28.10.13

Lagoacho das espadas



Sparganium angustifolium Michx.

Estas são espadas que flutuam à tona da água: verdes, leves, inofensivas. Qualquer planta com folhas longas, planas e pontiagudas suscita de imediato a comparação com a arma favorita e mais simbólica dos antigos guerreiros, anterior à pólvora e a tudo o mais que se inventou para matar em larga escala. A espada e as suas variações, como o gládio e o espadachim, deram nome ao gladíolo e à espadana, plantas que nada têm a ver uma com a outra, embora as designações vernáculas tendam a confundi-las. Ou, mais precisamente, as designações que alguém entendeu eleger como vernáculas, pois por certo nunca nenhum representante do saber popular chamou espadana-dos-montes-de-folhas-largas ao comum gladíolo (Gladiolus illyricus) dos nossos campos. Haja juízo: um gladíolo é um gladíolo, e dá vistosas flores cor-de-rosa; e uma espadana é uma planta aquática com inflorescências brancas e globulosas. Os espanhóis também são culpados, ao reservarem espadaña para aquilo a que chamamos foguetes ou tábuas (género Typha) e ao chamarem platanaria ou platanera às legítimas espadanas (género Sparganium).
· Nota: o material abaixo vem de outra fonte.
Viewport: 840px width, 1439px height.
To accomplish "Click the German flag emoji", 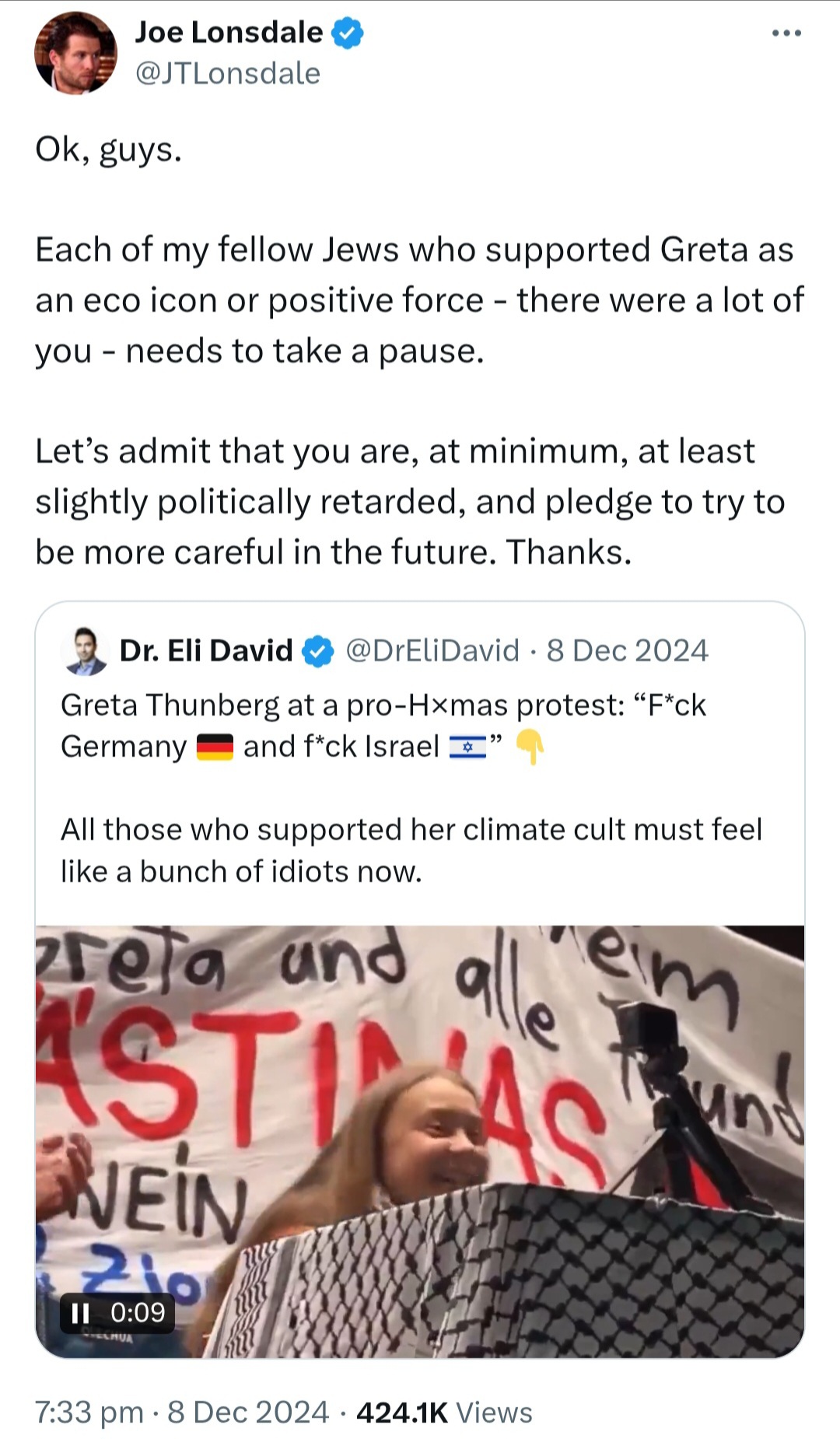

Como várias outras plantas aquáticas, as diferentes espadanas têm uma distribuição muito ampla, cruzando vários continentes. Das catorze espécies que mundialmente compõem o género Sparganium, em Portugal calharam-nos três. A mais bonita delas, e a única com inflorescências ramificadas, é também a mais comum: trata-se da espadana-de-água (S. erectum), já aqui descrita em pormenor. As outras não são menos dadas a mergulhos, mas a que ocorre na serra da Estrela (e só lá), e que por isso deveria chamar-se espadana-da-serra, tolera o esvaziamento sazonal de alguns dos lagoachos a que costuma acolher-se. Sente-se, porém, bem mais feliz quando a água farta lhe permite estender as folhas como lâminas afiadas.

Quando o Alexandre Silva nos acompanhou às Salgadeiras, em meados de Setembro, há já muitos meses que a chuva era pouca ou nenhuma: para aflição das plantas e dos bichos aquáticos, quase todas as pequenas lagoas estavam secas. Só na maior delas, ainda com um volume de água respeitável, encontrámos Sparganium angustifolium em boas condições. Já era tarde para as flores, mas alguns frutos ainda espreitavam entre a folhagem. Talvez a chuva entretanto caída tenha restituído o azul aos lagoachos do planalto central. O ano de 2013 não tem sido próspero para um ecossistema que alberga raridades únicas em Portugal.